I did them because I’m an external examiner for CS students and when I stated I wanted to brush up on all the stuff you learn during your first years, but I was blown away with how good they were. It has been a long time since so maybe they’ve changed.

I’d worry about AI tutors considering how often they get things blatantly wrong. In our internal statistics and analytics on AI assisted programming it’s a very bad option for “junior” programmers. Basically it reduces productivity by quite a lot, it also produces a lot more pull request rejections due to really bad code. On the flip-side, things like co-pilot makes experts in their field of programming sooooo much more efficient. What is really worrying though, is when LLMs get explanations completely wrong. Which means they are teaching the actually engineering wrong, and it can be years before it gets “fixed” if it ever does. I’ve worked in plenty of places where people would never be challenged on wrong knowledge. Often because their co-workers simply didn’t know any better either.

2 comments

> In our internal statistics and analytics on AI assisted programming it’s a very bad option for “junior” programmers. Basically it reduces productivity by quite a lot, it also produces a lot more pull request rejections due to really bad code. On the flip-side, things like co-pilot makes experts in their field of programming sooooo much more efficient.

There's been a study already. "AI" assisted beginners learned ... about nothing compared to the control beginners group. I think it was linked here on HN.

A LLM might help if it does not give you code but only answers short questions. Unless it's as good as those support chatbots.

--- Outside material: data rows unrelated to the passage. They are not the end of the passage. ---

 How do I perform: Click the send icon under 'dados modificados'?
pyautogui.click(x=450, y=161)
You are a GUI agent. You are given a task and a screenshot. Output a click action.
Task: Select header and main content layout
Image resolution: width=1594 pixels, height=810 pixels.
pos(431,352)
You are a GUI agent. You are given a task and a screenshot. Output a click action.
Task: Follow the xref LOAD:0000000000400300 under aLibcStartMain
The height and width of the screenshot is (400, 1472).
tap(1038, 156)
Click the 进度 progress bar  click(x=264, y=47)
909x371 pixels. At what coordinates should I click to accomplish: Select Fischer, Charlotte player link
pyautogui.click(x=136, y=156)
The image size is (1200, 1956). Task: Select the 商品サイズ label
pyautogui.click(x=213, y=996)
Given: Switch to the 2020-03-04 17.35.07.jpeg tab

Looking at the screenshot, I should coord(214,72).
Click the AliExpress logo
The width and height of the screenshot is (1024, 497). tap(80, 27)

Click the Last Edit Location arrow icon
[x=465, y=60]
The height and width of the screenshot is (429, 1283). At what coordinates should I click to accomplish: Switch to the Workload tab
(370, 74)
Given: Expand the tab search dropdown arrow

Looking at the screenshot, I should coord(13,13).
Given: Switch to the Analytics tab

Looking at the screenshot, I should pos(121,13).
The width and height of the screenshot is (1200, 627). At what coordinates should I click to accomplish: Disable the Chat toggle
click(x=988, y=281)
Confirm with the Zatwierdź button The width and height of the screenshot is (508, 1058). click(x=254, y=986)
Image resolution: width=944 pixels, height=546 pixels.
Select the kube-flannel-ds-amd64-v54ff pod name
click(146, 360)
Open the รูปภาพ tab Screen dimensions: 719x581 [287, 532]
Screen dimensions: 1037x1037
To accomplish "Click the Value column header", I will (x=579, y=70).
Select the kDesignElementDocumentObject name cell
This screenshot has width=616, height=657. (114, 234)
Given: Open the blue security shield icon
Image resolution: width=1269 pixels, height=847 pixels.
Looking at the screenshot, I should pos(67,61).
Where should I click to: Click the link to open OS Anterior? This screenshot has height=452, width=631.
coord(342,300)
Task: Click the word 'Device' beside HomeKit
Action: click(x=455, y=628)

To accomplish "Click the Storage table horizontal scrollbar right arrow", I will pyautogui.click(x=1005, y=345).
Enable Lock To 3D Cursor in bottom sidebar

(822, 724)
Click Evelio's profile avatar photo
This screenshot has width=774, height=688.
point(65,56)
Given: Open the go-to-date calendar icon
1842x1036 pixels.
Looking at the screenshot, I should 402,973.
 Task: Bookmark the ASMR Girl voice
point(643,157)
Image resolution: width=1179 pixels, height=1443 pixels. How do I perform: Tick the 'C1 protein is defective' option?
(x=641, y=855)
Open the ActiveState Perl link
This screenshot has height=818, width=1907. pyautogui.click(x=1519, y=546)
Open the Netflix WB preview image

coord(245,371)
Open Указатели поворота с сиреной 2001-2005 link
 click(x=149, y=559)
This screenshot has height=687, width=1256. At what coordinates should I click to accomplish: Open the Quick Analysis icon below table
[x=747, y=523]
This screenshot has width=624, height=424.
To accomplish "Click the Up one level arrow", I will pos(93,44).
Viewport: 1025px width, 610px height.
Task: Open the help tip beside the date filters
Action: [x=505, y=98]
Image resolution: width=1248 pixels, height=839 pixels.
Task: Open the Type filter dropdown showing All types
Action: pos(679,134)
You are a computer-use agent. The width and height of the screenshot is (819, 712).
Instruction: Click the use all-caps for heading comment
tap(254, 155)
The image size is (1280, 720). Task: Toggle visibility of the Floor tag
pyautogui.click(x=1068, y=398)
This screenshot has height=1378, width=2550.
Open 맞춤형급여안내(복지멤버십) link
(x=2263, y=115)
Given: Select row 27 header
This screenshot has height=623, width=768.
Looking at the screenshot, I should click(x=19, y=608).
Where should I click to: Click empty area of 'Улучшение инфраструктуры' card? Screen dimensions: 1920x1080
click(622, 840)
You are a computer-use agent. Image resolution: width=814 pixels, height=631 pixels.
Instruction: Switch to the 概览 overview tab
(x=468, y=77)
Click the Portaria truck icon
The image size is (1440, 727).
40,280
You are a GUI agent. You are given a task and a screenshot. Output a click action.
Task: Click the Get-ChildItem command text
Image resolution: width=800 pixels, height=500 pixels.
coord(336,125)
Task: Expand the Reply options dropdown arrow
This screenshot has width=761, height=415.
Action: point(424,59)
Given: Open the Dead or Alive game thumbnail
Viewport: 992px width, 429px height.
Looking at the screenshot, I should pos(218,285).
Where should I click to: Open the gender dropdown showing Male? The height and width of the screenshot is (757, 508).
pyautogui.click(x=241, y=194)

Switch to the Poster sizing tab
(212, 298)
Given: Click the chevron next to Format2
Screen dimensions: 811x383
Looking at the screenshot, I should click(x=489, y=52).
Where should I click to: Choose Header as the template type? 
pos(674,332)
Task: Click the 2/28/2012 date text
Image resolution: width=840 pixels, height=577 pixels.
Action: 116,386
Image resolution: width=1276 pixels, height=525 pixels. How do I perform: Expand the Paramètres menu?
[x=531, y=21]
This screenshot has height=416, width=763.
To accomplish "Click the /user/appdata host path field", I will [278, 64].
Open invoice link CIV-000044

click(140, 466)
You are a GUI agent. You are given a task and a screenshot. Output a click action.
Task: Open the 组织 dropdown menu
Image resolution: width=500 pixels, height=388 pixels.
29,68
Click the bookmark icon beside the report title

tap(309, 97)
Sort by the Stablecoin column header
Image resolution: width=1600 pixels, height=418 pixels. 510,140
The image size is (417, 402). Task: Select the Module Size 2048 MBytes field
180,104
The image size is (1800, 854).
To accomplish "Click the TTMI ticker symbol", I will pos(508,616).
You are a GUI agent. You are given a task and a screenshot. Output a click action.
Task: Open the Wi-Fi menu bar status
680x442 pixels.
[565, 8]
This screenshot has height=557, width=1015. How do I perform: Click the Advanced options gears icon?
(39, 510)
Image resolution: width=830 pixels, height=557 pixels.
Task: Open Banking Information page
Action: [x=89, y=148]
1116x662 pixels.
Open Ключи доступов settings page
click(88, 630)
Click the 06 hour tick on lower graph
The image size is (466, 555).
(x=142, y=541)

I must not have expressed myself clear enough, sorry English isn’t my first language. What I meant was actually the opppsite or what you say. AI is fancy auto-complete for programmers who know when to ignore it. It’s terrible at answering questions. It will tell you the most amazing things about how computers work. I know it’s not that different from Google programming, probably even more accurate, but the key difference we’ve found is that people tend to trust the AI more than what they find on Google.
we totally agree that AI giving you coding solutions doesn't help. So Edmigo never provides solutions unless explicitly requested. Instead it gives hints to help learners think
It would get banned from StackOverflow then :)
Yeah but this is really a cottage industry. If companies didn't expect applicants to grind leetcode this ai tutor wouldn't exist. The tutor isn't there to actually teach or innovate education in any way (as the authors claim in another post). It's there to reduce the friction between unemployment and employment.